Reawaken sketches of refugees and other migrants
| DOMINIC MUWANGUZI | Ants are destructive, undesirable creatures. They make anthills that can be a nuisance; especially if they occur near a home, in the compound. Artists like to use them as analogies for invasion.
Now consider this: Gilbert Musinguzi has not one but several anthills in his compound, he is an artist, and he is staging an exhibition inspired by anthills, and the tile of the exhibition is, well, `Invasion’!
That is explosive, isn’t it? That the artist is using ants, anthills, and their invasion of new territories as an allusion to migrants and refuges who seek and inhabit new spaces changes nothing. For Musinguzi, the invaders bring change; good or bad. They bring a new identity to the communities and space.
Ants move in masses like the refuges, have complex communication networks, communal construction working styles. And just like ants have an anthill above ground and a colony below ground, refugees and migrants bring covert change; in hierarchies of leadership for example. They bring new queens, kings, workers and soldiers.
Musinguzi’s muse is the migrant Kasokoso community in the Mbuya area of eastern Kampala. Mostly Acholis from Northern Uganda, they work collectively like ants, turning a huge valley into habitable, cheap earth and wood homes. The structures are irregular, shanty, and spread out over the vast area like the anthills in Musinguzi’s compound.

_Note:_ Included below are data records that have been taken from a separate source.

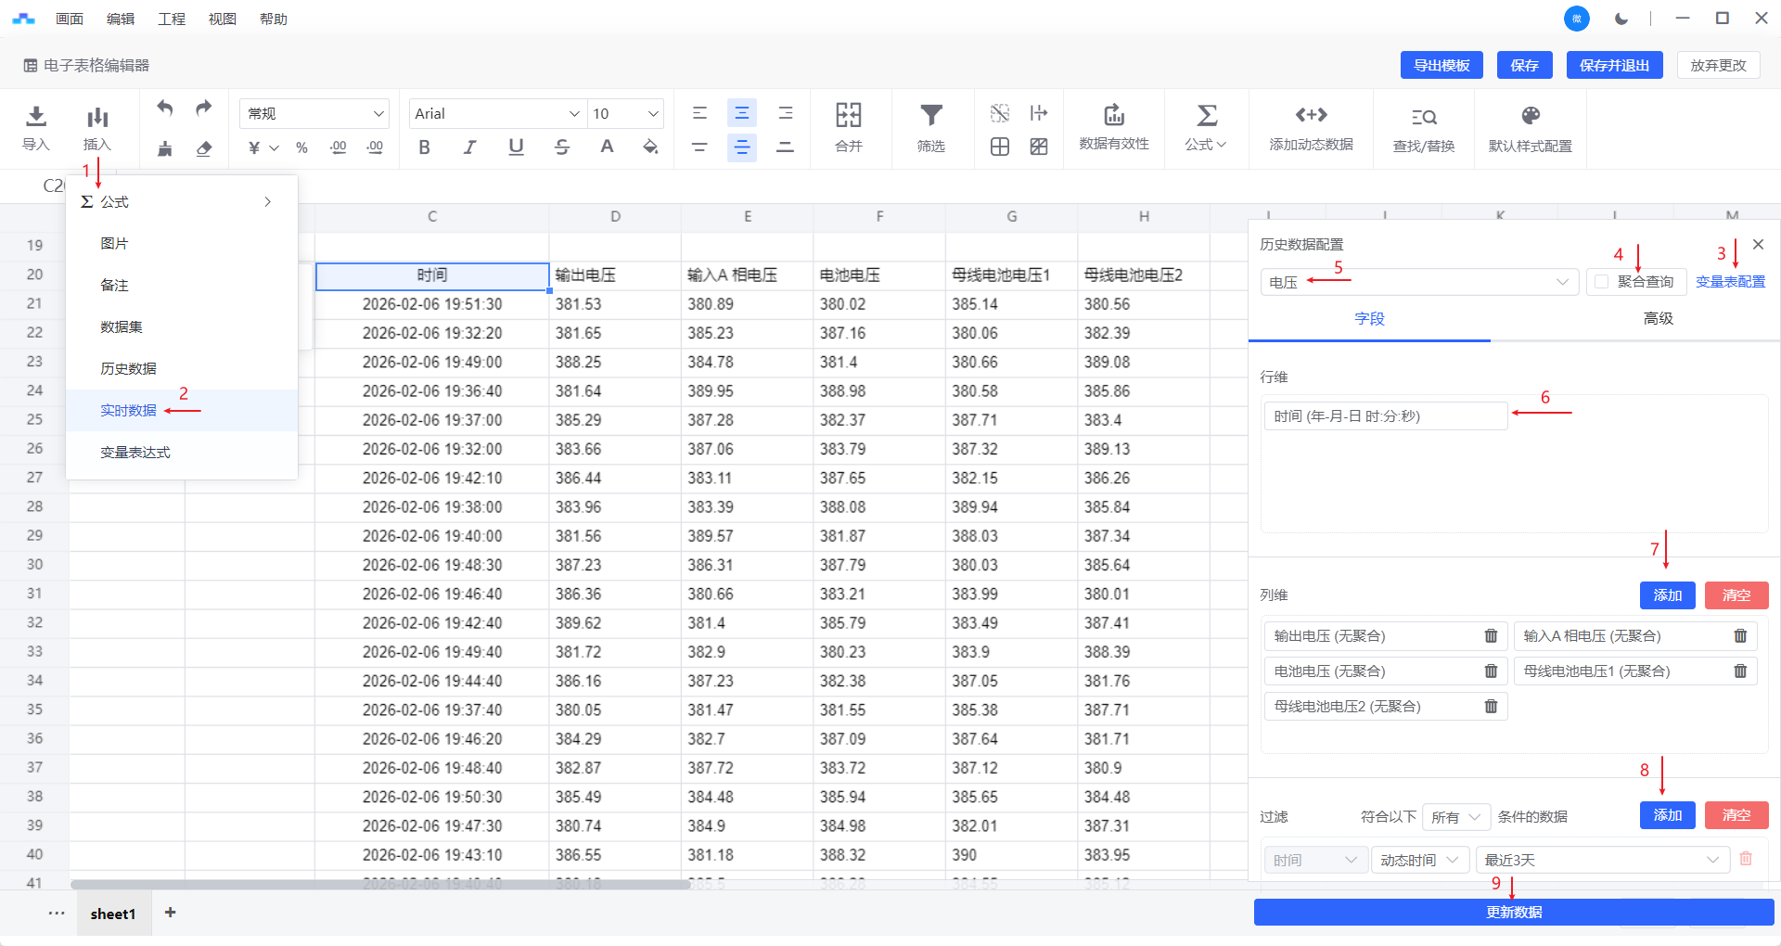Open the 电压 data source dropdown
Screen dimensions: 1781x946
(1418, 282)
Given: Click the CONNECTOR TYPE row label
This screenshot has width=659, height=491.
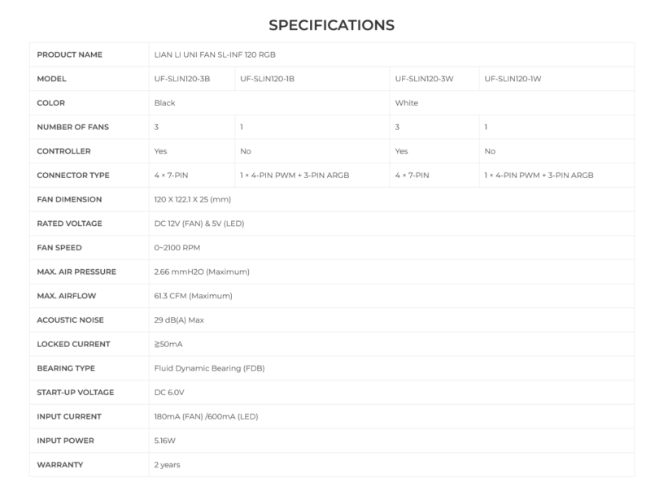Looking at the screenshot, I should (x=73, y=175).
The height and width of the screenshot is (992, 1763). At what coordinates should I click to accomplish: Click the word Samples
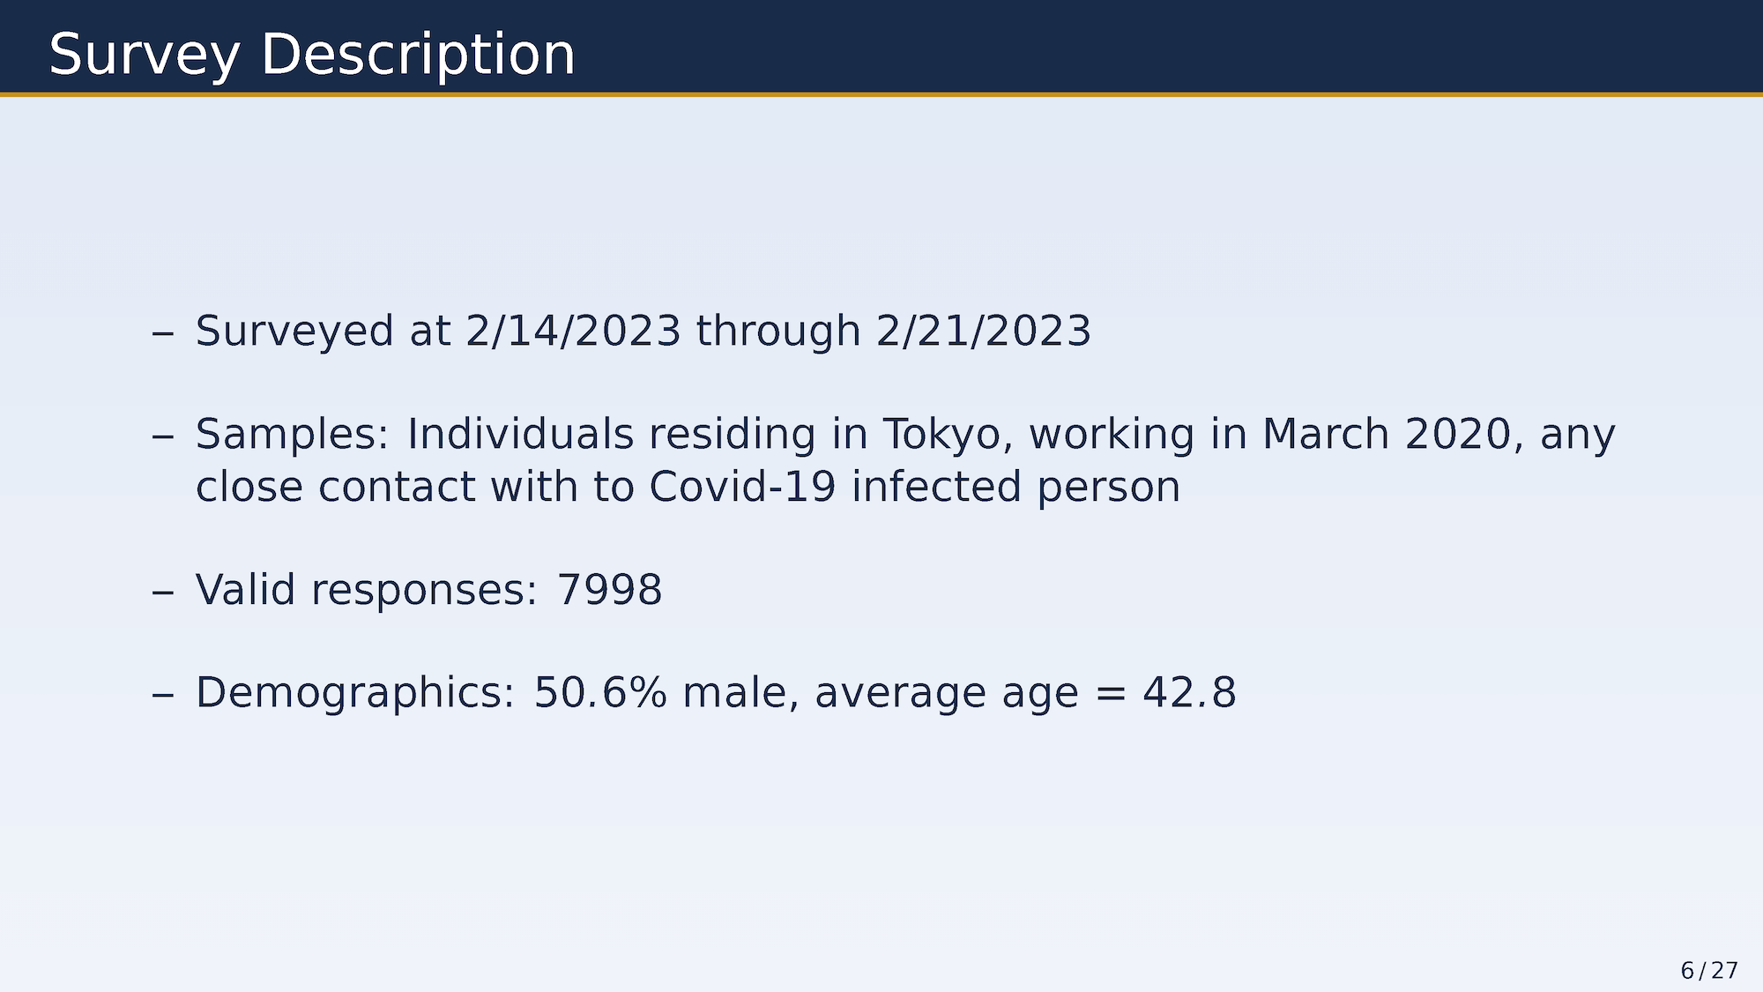point(292,435)
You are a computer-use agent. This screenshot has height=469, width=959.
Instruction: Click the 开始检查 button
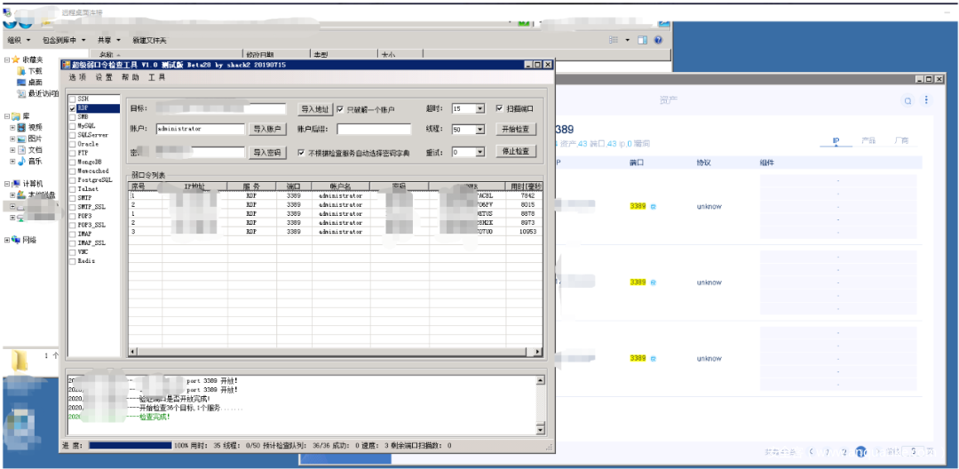(x=516, y=130)
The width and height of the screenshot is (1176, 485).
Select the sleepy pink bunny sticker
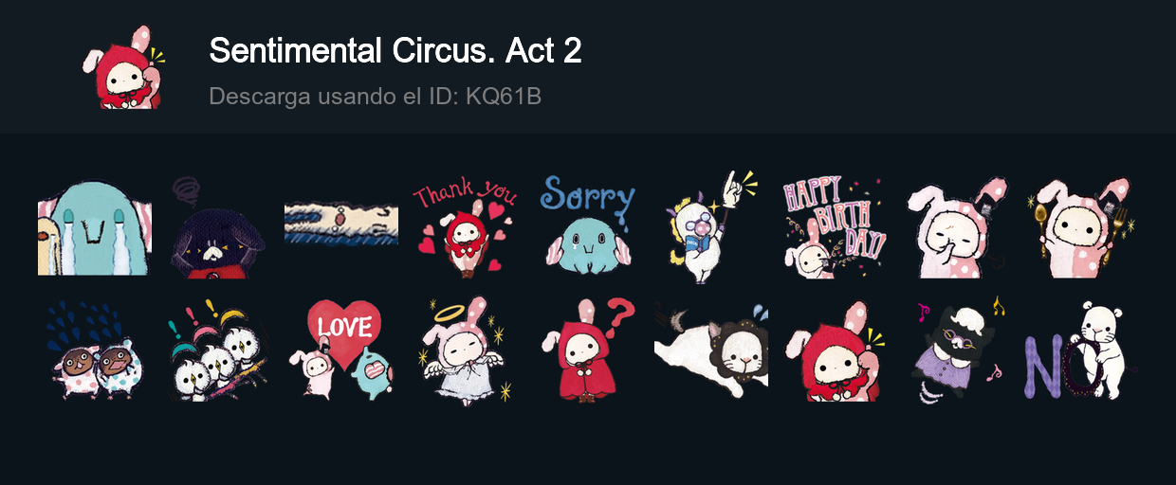[958, 226]
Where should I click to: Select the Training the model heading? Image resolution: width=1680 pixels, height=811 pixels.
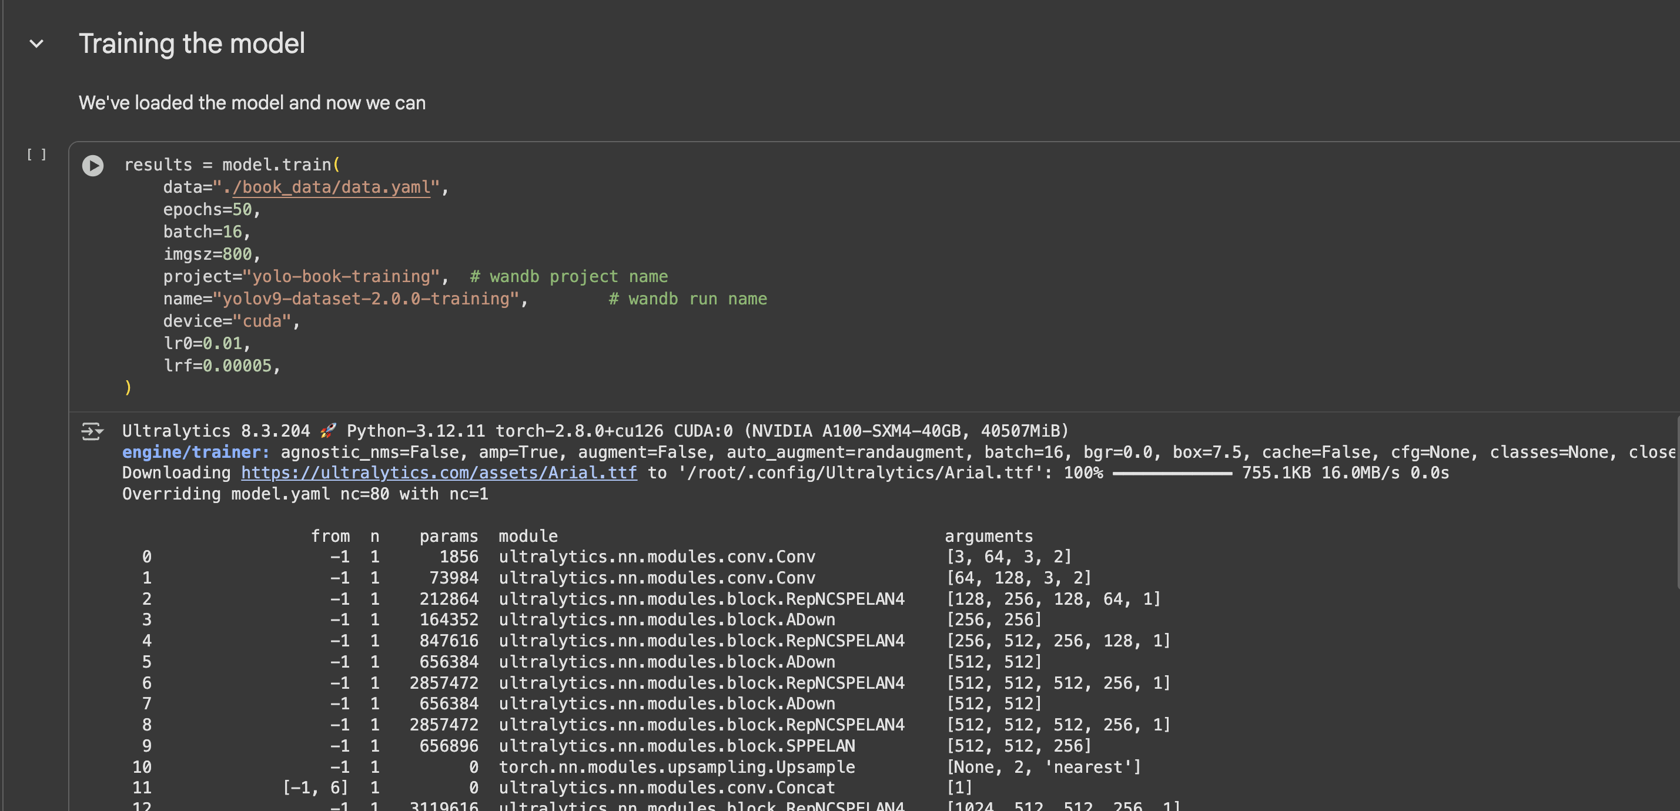click(x=192, y=44)
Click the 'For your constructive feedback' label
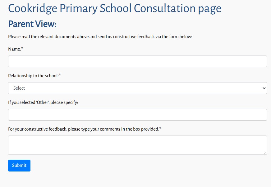This screenshot has width=271, height=187. 83,129
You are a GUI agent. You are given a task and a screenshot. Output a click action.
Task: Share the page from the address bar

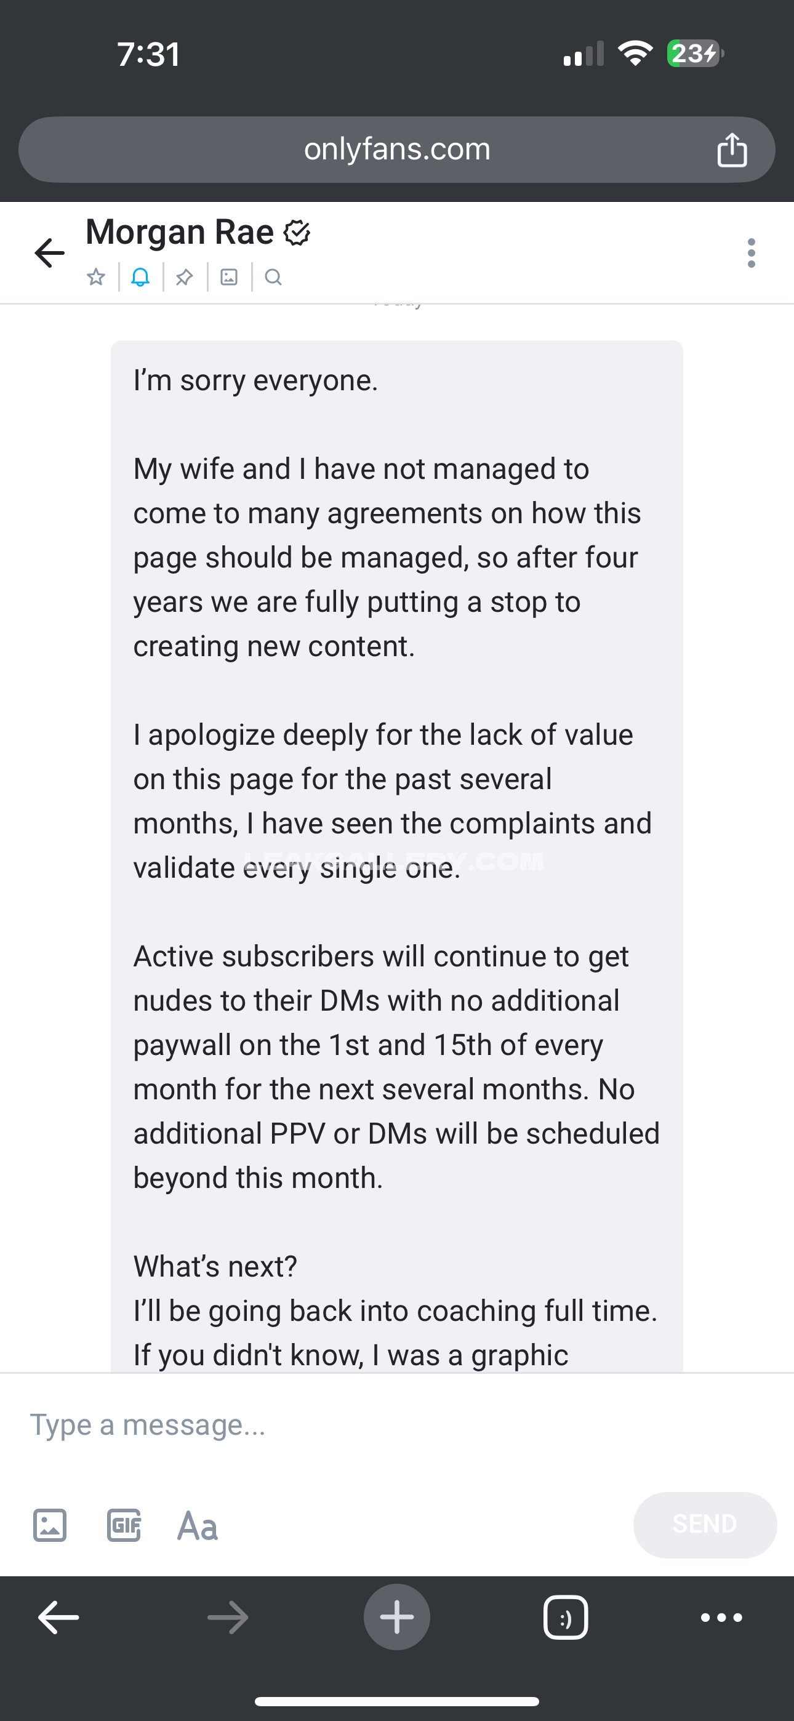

They are unwanted and the government is plotting ways to destroy them. They see them as encroachers on government land.
The Kasokoso community is suspicious of outsiders. The complex communication networks spreads news of “government spies” and land thieves. The community’s soldiers swarm and quiz visitors in the same way that the ants crowd and attack invaders. They appear weak but are territorial, fearless and bold.
Musinguzi’s fusion of the trait of ants with that of migrants is clever and backed by extensive research on ants and migrants. No wonder his next project; a work already in progress, is titled `Another Community’.